Hello Colleagues,

I am planning to use DC-coupled differential output passive interface of DDS AD9958 to driving analog multiplier or mixer.

My question is:

How to calculate common-mode voltage at the outputs of a AD9958 DAC at a given load resistors ?

Sincerely yours,

Vlad Brusilovsky

Hello Vlad,

The DAC output is a current source and its full scale current is set by the Rset value. The full-scale current is inversely proportional to the Rset resistor as follows: Rset = 18.91 / Iout (full scale current) The maximum full-scale output current of the combined DAC outputs is 15 mA, but limiting the output to 10 mA max provides optimal spurious-free dynamic range (SFDR) performance. See page 18 for more details

To calculate the peak to peak voltage at the complementary DAC outputs, simply multiply the full scale current by the equivalent output load. Note, the DAC outputs are open drain and must be dc terminated for current flow. Whatever output network is used (termination resistors + filter + transformer, etc) the equivalent load must be used for the peak to peak voltage (Vpp) calculation. Again, Vpp = full scale current * equivalent load. For instance, say there's two 50 ohm output termination resistors at the DAC driving a differential filter with a 100 ohms at the output of the

filter. The equilvalent load at each DAC output is 25 ohms.
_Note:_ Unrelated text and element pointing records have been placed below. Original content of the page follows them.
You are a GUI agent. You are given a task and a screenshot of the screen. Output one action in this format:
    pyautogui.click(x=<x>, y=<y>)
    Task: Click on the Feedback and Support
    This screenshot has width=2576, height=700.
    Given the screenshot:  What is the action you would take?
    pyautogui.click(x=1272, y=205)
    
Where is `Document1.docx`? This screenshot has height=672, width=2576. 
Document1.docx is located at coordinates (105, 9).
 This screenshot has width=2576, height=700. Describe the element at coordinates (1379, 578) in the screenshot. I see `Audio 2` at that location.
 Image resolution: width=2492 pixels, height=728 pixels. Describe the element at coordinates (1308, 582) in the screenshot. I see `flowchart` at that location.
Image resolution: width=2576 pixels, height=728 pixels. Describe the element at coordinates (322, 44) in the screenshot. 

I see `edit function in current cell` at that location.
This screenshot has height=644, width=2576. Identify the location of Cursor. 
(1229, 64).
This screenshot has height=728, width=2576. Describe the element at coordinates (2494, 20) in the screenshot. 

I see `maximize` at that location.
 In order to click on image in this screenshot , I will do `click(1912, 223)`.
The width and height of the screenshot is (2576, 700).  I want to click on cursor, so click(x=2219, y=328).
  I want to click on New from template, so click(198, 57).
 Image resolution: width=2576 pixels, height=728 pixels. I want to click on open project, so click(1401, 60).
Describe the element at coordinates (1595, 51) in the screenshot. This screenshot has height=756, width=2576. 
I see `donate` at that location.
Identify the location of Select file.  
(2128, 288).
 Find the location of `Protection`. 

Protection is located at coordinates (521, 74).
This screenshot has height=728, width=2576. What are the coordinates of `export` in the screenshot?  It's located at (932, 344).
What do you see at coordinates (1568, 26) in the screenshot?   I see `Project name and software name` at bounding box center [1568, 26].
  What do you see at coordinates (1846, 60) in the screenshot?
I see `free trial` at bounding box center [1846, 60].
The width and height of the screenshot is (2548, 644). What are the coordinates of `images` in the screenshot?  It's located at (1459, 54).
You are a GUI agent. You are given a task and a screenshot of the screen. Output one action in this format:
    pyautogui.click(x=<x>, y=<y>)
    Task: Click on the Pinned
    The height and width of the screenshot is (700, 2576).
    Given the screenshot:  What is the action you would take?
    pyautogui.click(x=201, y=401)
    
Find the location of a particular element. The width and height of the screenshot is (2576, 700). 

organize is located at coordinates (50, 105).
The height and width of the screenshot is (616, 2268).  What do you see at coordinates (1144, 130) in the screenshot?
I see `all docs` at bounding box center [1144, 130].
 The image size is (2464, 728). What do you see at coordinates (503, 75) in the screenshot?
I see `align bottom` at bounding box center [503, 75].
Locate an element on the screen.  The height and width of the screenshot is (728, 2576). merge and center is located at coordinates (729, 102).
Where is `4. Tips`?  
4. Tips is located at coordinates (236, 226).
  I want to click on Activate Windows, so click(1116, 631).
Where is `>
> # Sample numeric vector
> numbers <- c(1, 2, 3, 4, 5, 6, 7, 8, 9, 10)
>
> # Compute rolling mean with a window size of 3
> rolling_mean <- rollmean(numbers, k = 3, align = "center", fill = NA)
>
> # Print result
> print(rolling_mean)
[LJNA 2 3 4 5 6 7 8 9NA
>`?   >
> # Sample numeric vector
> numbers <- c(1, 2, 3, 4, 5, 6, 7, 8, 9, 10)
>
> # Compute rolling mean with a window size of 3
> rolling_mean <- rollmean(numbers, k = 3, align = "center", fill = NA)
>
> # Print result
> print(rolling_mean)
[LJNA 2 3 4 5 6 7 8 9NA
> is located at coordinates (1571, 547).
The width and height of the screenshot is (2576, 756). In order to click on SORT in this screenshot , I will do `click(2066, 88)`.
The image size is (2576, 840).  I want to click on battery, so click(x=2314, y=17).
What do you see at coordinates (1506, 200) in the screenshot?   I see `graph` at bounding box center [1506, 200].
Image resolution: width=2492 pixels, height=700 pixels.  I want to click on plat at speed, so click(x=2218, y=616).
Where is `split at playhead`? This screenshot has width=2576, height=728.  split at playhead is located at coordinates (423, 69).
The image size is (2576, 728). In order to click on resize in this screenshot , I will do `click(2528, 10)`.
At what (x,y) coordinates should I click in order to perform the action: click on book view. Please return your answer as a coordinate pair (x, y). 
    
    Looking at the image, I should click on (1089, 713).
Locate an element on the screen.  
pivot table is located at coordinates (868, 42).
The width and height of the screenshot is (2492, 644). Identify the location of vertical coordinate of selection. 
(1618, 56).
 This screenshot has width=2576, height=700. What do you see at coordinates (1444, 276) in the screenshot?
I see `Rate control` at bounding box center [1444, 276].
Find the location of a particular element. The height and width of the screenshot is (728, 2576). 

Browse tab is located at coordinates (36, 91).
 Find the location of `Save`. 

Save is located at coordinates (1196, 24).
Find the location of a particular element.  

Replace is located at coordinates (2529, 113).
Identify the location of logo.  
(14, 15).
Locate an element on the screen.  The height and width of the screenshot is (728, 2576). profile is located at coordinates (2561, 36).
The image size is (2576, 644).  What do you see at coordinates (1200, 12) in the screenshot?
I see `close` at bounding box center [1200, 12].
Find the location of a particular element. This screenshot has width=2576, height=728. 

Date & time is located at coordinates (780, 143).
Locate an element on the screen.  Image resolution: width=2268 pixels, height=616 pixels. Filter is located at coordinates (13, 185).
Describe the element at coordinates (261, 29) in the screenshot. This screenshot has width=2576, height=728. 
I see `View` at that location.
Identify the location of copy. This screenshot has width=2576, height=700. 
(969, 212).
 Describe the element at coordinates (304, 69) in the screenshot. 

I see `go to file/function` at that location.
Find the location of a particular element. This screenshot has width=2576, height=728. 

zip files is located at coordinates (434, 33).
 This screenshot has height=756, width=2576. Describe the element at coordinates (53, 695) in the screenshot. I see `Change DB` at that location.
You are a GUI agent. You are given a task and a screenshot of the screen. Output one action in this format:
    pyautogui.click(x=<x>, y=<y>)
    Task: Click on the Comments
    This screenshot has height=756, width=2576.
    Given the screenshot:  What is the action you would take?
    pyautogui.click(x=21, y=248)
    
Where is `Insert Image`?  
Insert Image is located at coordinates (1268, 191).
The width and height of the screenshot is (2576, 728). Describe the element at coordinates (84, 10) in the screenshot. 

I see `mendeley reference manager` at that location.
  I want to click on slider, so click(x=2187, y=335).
Since the AD9958's DAC outputs are referenced to AVDD (current sinking DAC), not ground (current sourcing DAC), the output common mode voltage for both outputs is (AVDD - Vpp/2). Note, if the DAC outputs are terminated into a transformer or inductors reference to AVDD, the DAC output will swing about AVDD. In that case, the common mode voltage is AVDD.

Hope this helps.